PIP: Neonatal blood specimens dried on filter paper have been tested for maternal HIV antibodies in large, unlinked, anonymous HIV seroprevalence surveys toward the surveillance of HIV in child-bearing women in several countries. This study assesses the sensitivity and specificity of this combination of tests. The standard approach involves first testing the sample via an enzyme immunoassay (EIA), then confirming repeatedly reactive specimens through immunoblot (IB). To test this methodology, serum samples were obtained from mothers delivering at a major hospital in Kinshasa, Zaire, and screened with rapid assay HIVCHEK for antibody to HIV. Plasma from HIVCHEK-positive women and age-matched negative controls were then subjected to ELISA, with repeatedly reactive samples confirmed with Western blot. Whole blood was later obtained by heel-stick from each newborn 2 days after delivery, dried on filter paper, and tested by EIA and IB for confirmation. The serologic statuses of neonatal filter-paper specimens were then compared with those of corresponding maternal plasma. 100% sensitivity was achieved by testing neonatal filter-paper specimens with EIA and confirming with IB. The combination of tests also proved 99.6% specific for detecting maternal HIV antibodies; both results are at 95% confidence intervals.

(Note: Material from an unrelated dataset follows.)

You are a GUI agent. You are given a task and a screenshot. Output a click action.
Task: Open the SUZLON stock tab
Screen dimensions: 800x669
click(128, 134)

These results demonstrate that maternal HIV antibodies can therefore be detected accurately by testing neonatal blood dried on filter paper, using EIA, then confirming repeatedly reactive specimens via IB. This approach may help determine HIV seroprevalence in childbearing women in countries with neonatal screening programs or where serum or plasma is difficult to obtain.